# Task details:
What you give back must match the records below exactly, apart from the pictures, which are omitted.

Segment Start: Given records

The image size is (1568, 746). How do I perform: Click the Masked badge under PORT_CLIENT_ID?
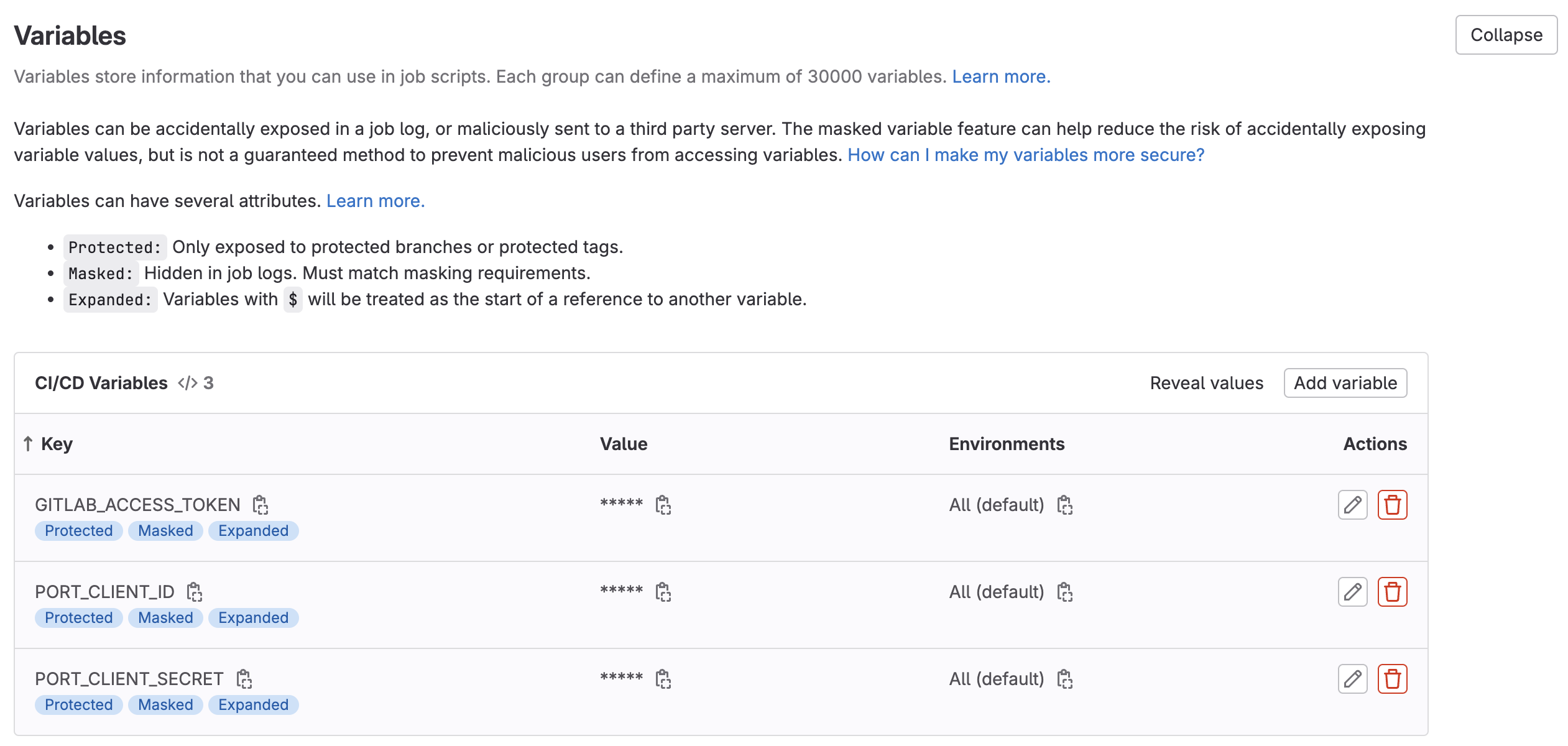pos(165,618)
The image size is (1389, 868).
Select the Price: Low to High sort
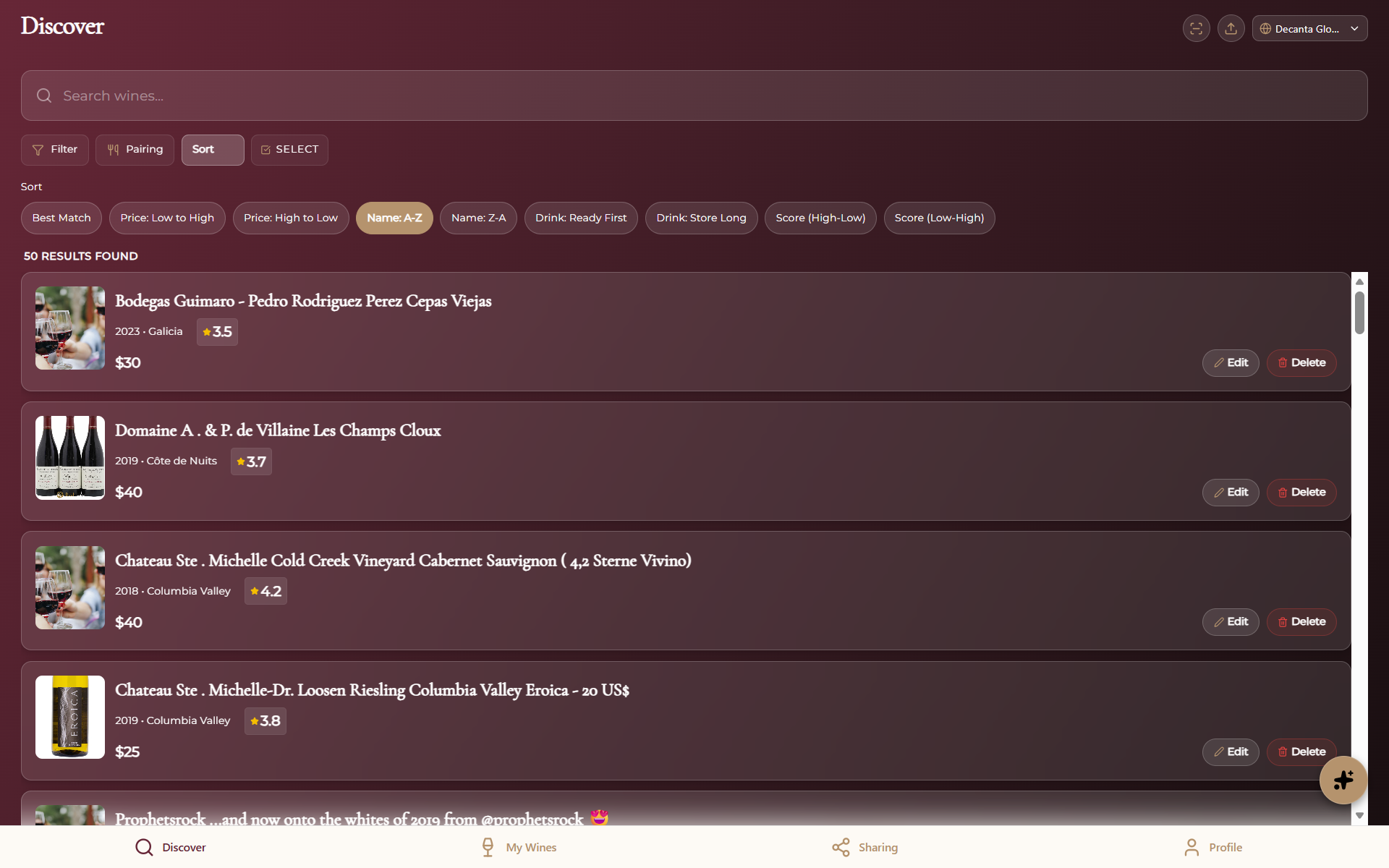(167, 218)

Segment End: Given records

# Solution:
The image size is (1568, 746). How do I perform: Click the Masked badge under PORT_CLIENT_ID?
pos(165,618)
The image size is (1389, 868).
Select the Price: Low to High sort
(167, 218)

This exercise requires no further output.